Linda squeezed his hand. “You men are all alike.”
“Would you want us any other way?”
“Not this woman. But, we digress. Back to the story of your life.”
“One of my early assignments took me to Iraq and Iran where I spent the next couple of years with various tribal fighting units. In Iran, I met a woman. We fell in love, had a son, and settled in the southwestern region of her country.”
“Did you like it there?”
“Mm hmm. Hanging with the intense fighting men of the Middle East can make a man feel he’s the normal one.” He grinned. “But, seriously, they were some really good people.”
“What was her name?”
“Who?”
“You know. Your wife.”
“It … doesn’t matter.”
“Tell me.”
“Alaleh.”
“And your son, what is his name?”
“Ramin.”
Linda drove her fingers into the sand, gripping a fist full. “Are your wife and son waiting for you in Iran?”
“They’re both dead.”
Linda stopped her hand, opened it, and turned to face Ryan. “What happened?”
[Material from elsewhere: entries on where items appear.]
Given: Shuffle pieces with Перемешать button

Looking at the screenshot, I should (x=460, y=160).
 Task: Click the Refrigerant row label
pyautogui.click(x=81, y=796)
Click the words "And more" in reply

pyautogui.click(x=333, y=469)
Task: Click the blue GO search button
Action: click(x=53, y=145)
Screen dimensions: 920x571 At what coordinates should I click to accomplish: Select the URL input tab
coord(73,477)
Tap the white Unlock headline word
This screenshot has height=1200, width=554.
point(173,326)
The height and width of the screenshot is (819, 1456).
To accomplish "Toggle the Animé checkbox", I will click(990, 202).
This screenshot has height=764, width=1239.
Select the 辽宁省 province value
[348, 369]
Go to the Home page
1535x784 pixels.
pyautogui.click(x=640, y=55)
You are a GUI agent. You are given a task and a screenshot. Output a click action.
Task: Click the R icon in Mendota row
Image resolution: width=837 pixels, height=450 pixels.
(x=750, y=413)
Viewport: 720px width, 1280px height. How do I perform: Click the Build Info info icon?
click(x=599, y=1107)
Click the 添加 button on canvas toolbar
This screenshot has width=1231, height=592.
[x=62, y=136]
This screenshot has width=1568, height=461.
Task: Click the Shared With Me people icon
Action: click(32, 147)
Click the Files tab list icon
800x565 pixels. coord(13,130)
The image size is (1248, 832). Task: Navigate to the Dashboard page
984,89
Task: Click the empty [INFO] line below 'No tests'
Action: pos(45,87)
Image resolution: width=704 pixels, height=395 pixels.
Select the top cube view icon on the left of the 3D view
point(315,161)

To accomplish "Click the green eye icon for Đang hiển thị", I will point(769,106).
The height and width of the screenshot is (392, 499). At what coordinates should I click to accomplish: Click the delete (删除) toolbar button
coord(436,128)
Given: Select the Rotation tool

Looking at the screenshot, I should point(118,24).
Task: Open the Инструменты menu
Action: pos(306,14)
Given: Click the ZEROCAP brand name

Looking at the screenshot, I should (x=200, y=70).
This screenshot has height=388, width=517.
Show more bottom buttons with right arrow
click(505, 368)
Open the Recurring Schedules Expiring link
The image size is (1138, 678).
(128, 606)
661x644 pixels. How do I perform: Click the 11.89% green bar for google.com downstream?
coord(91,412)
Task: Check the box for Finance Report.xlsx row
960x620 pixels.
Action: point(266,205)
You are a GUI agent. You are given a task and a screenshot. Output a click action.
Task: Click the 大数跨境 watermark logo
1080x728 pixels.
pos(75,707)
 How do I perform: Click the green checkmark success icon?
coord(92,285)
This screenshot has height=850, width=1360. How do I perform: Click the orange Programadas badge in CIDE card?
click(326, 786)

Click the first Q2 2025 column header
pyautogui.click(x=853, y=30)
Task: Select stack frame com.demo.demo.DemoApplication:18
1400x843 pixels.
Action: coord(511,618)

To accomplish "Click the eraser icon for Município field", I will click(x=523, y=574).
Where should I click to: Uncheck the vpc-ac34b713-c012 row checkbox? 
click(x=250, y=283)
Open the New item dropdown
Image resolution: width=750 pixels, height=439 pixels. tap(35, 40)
“Faction fighting with the Kurds.”
“I wasn’t aware they fought.”
“In the Middle East everyone fights, or is affected by those who do. After World War I, the European powers redrew borders. When they were done, Kurdistan, the nation home of about thirty mi
llion people, disappeared. Absorbed as parts of Iran, Iraq, Turkey, Syria, wherever. As for my family, I’ll never know who caused what or who raided whom. In that part of the world such occurrences are all too commonplace. In the end, it matters little. They are gone. It is done.”
“Do you hate the Kurds?”
A cloud, passing the moon, briefly shadowed his face. “No. The common people there are trapped by history and events not of their making. I don’t assign blame.”
“Then who? Where is the blame?”
“The enemy remains terrorists. They’re haters not healers. Damn near all the factions there come down to being directly or indirectly about the ancient frictions between the Sunni and the Shia. For me, Putin said it best. ‘To forgive the terrorists is up to God, but to send them to him is up to me.”
Linda stood, Ryan did too. She hugged him, her eyes just above the crest of his shoulder. They stayed quiet for a while, Ryan staring at the sky out to the horizon. Eventually, she put her open hand on his forearm. “I must tell you all of this scares me. I worry about you.”
“Worry is a prayer for what we don’t want, to paraphrase an old saying.”
“Are you okay now? I mean, since your family—”
“Life goes on, doesn’t it?”
The sadness behind his put-on smile made Linda’s insides shiver.
“What other choice do I have? That’s the whole story of my life … the family part.”
“Thank you for telling me. What came next?”
“After several years of assignments I can’t talk about, for the CIA and the DIA, I went to work for Webster. Then I met you. From then on, you know a good part of it.”
“Not so fast, mister. What about when you met me?”
“I wanted to know everything about you.”
“Such as?”
“Just like you’re asking me tonight, the story of your life. Your favorite flavor of ice cream. Your favorite everything. I wanted to see where you slept. Watch you take off your clothes at the end of the day, and hold your towel while you took a shower. Be with you while you cooked breakfast. See how you dress when you go out with a man you want to seduce. The foods you like. Movies. Music. The whole salami. All of it.”